*Tarea*
Por favor, expresa las líneas de abajo como una tabla Markdown con las columnas «N.º» y «Línea», con un número por fila y sin las líneas en blanco.

┌────────

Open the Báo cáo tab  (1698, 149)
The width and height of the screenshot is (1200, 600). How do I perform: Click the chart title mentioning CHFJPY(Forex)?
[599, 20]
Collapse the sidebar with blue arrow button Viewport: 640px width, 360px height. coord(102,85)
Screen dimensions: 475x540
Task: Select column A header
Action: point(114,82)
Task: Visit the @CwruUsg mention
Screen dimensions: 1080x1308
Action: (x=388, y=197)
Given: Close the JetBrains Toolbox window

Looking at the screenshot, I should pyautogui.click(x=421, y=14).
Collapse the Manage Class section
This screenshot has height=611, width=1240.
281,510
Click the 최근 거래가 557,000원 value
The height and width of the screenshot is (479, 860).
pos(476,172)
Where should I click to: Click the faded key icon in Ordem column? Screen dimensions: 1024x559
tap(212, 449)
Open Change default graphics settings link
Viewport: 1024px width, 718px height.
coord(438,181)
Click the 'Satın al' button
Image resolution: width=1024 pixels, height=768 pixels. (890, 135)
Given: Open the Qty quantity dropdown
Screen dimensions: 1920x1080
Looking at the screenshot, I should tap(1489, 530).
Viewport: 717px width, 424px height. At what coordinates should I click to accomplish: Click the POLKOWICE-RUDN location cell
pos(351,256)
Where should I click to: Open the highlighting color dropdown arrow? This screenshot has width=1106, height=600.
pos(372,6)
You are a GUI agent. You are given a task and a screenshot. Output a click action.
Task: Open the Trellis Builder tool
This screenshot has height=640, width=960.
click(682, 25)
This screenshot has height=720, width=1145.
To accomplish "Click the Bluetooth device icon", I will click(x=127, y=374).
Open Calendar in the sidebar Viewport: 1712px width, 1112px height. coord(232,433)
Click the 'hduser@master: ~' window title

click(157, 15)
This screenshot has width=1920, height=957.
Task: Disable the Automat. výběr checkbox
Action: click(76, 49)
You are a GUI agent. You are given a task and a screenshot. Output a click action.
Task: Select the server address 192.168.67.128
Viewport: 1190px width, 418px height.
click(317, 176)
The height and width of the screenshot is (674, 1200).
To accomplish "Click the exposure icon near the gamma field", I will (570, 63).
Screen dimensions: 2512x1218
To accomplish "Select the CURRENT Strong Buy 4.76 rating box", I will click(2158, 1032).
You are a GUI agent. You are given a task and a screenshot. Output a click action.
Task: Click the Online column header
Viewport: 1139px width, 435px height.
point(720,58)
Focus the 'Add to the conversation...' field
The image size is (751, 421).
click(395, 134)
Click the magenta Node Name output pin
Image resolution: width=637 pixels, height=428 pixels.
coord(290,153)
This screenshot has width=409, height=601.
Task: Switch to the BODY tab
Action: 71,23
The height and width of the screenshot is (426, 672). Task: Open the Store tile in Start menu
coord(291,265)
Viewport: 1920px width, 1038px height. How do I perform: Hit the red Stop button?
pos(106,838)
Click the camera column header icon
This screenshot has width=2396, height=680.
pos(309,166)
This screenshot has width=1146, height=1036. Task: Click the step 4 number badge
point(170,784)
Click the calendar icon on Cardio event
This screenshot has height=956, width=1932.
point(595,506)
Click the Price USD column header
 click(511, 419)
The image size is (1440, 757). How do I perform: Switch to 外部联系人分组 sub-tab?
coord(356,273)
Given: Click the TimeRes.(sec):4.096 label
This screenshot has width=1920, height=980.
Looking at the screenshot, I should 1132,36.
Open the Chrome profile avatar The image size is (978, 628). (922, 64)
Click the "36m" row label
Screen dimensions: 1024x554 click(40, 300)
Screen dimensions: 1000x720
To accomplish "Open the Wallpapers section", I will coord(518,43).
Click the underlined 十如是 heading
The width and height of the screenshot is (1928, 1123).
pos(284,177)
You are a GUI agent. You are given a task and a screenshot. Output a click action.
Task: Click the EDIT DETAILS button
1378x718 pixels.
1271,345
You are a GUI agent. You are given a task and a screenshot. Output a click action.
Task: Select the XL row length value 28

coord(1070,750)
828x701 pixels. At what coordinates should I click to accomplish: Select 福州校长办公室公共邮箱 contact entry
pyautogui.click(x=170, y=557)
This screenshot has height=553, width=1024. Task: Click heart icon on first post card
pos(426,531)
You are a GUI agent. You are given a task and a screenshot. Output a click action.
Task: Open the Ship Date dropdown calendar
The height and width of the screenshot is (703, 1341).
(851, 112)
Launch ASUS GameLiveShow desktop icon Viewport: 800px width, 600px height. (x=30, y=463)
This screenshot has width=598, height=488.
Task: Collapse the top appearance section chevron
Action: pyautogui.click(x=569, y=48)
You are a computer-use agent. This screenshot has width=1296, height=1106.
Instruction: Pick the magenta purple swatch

└────────

*Solución*
| N.º | Línea |
|---|---|
| 1 | Open the Báo cáo tab  (1698, 149) |
| 2 | The width and height of the screenshot is (1200, 600). How do I perform: Click the chart title mentioning CHFJPY(Forex)? |
| 3 | [599, 20] |
| 4 | Collapse the sidebar with blue arrow button Viewport: 640px width, 360px height. coord(102,85) |
| 5 | Screen dimensions: 475x540 |
| 6 | Task: Select column A header |
| 7 | Action: point(114,82) |
| 8 | Task: Visit the @CwruUsg mention |
| 9 | Screen dimensions: 1080x1308 |
| 10 | Action: (x=388, y=197) |
| 11 | Given: Close the JetBrains Toolbox window |
| 12 | Looking at the screenshot, I should pyautogui.click(x=421, y=14). |
| 13 | Collapse the Manage Class section |
| 14 | This screenshot has height=611, width=1240. |
| 15 | 281,510 |
| 16 | Click the 최근 거래가 557,000원 value |
| 17 | The height and width of the screenshot is (479, 860). |
| 18 | pos(476,172) |
| 19 | Where should I click to: Click the faded key icon in Ordem column? Screen dimensions: 1024x559 |
| 20 | tap(212, 449) |
| 21 | Open Change default graphics settings link |
| 22 | Viewport: 1024px width, 718px height. |
| 23 | coord(438,181) |
| 24 | Click the 'Satın al' button |
| 25 | Image resolution: width=1024 pixels, height=768 pixels. (890, 135) |
| 26 | Given: Open the Qty quantity dropdown |
| 27 | Screen dimensions: 1920x1080 |
| 28 | Looking at the screenshot, I should tap(1489, 530). |
| 29 | Viewport: 717px width, 424px height. At what coordinates should I click to accomplish: Click the POLKOWICE-RUDN location cell |
| 30 | pos(351,256) |
| 31 | Where should I click to: Open the highlighting color dropdown arrow? This screenshot has width=1106, height=600. |
| 32 | pos(372,6) |
| 33 | You are a GUI agent. You are given a task and a screenshot. Output a click action. |
| 34 | Task: Open the Trellis Builder tool |
| 35 | This screenshot has height=640, width=960. |
| 36 | click(682, 25) |
| 37 | This screenshot has height=720, width=1145. |
| 38 | To accomplish "Click the Bluetooth device icon", I will click(x=127, y=374). |
| 39 | Open Calendar in the sidebar Viewport: 1712px width, 1112px height. coord(232,433) |
| 40 | Click the 'hduser@master: ~' window title |
| 41 | click(157, 15) |
| 42 | This screenshot has width=1920, height=957. |
| 43 | Task: Disable the Automat. výběr checkbox |
| 44 | Action: click(76, 49) |
| 45 | You are a GUI agent. You are given a task and a screenshot. Output a click action. |
| 46 | Task: Select the server address 192.168.67.128 |
| 47 | Viewport: 1190px width, 418px height. |
| 48 | click(317, 176) |
| 49 | The height and width of the screenshot is (674, 1200). |
| 50 | To accomplish "Click the exposure icon near the gamma field", I will (570, 63). |
| 51 | Screen dimensions: 2512x1218 |
| 52 | To accomplish "Select the CURRENT Strong Buy 4.76 rating box", I will click(2158, 1032). |
| 53 | You are a GUI agent. You are given a task and a screenshot. Output a click action. |
| 54 | Task: Click the Online column header |
| 55 | Viewport: 1139px width, 435px height. |
| 56 | point(720,58) |
| 57 | Focus the 'Add to the conversation...' field |
| 58 | The image size is (751, 421). |
| 59 | click(395, 134) |
| 60 | Click the magenta Node Name output pin |
| 61 | Image resolution: width=637 pixels, height=428 pixels. |
| 62 | coord(290,153) |
| 63 | This screenshot has width=409, height=601. |
| 64 | Task: Switch to the BODY tab |
| 65 | Action: 71,23 |
| 66 | The height and width of the screenshot is (426, 672). Task: Open the Store tile in Start menu |
| 67 | coord(291,265) |
| 68 | Viewport: 1920px width, 1038px height. How do I perform: Hit the red Stop button? |
| 69 | pos(106,838) |
| 70 | Click the camera column header icon |
| 71 | This screenshot has width=2396, height=680. |
| 72 | pos(309,166) |
| 73 | This screenshot has width=1146, height=1036. Task: Click the step 4 number badge |
| 74 | point(170,784) |
| 75 | Click the calendar icon on Cardio event |
| 76 | This screenshot has height=956, width=1932. |
| 77 | point(595,506) |
| 78 | Click the Price USD column header |
| 79 |  click(511, 419) |
| 80 | The image size is (1440, 757). How do I perform: Switch to 外部联系人分组 sub-tab? |
| 81 | coord(356,273) |
| 82 | Given: Click the TimeRes.(sec):4.096 label |
| 83 | This screenshot has width=1920, height=980. |
| 84 | Looking at the screenshot, I should 1132,36. |
| 85 | Open the Chrome profile avatar The image size is (978, 628). (922, 64) |
| 86 | Click the "36m" row label |
| 87 | Screen dimensions: 1024x554 click(40, 300) |
| 88 | Screen dimensions: 1000x720 |
| 89 | To accomplish "Open the Wallpapers section", I will coord(518,43). |
| 90 | Click the underlined 十如是 heading |
| 91 | The width and height of the screenshot is (1928, 1123). |
| 92 | pos(284,177) |
| 93 | You are a GUI agent. You are given a task and a screenshot. Output a click action. |
| 94 | Task: Click the EDIT DETAILS button |
| 95 | 1378x718 pixels. |
| 96 | 1271,345 |
| 97 | You are a GUI agent. You are given a task and a screenshot. Output a click action. |
| 98 | Task: Select the XL row length value 28 |
| 99 | coord(1070,750) |
| 100 | 828x701 pixels. At what coordinates should I click to accomplish: Select 福州校长办公室公共邮箱 contact entry |
| 101 | pyautogui.click(x=170, y=557) |
| 102 | This screenshot has height=553, width=1024. Task: Click heart icon on first post card |
| 103 | pos(426,531) |
| 104 | You are a GUI agent. You are given a task and a screenshot. Output a click action. |
| 105 | Task: Open the Ship Date dropdown calendar |
| 106 | The height and width of the screenshot is (703, 1341). |
| 107 | (851, 112) |
| 108 | Launch ASUS GameLiveShow desktop icon Viewport: 800px width, 600px height. (x=30, y=463) |
| 109 | This screenshot has width=598, height=488. |
| 110 | Task: Collapse the top appearance section chevron |
| 111 | Action: pyautogui.click(x=569, y=48) |
| 112 | You are a computer-use agent. This screenshot has width=1296, height=1106. |
| 113 | Instruction: Pick the magenta purple swatch |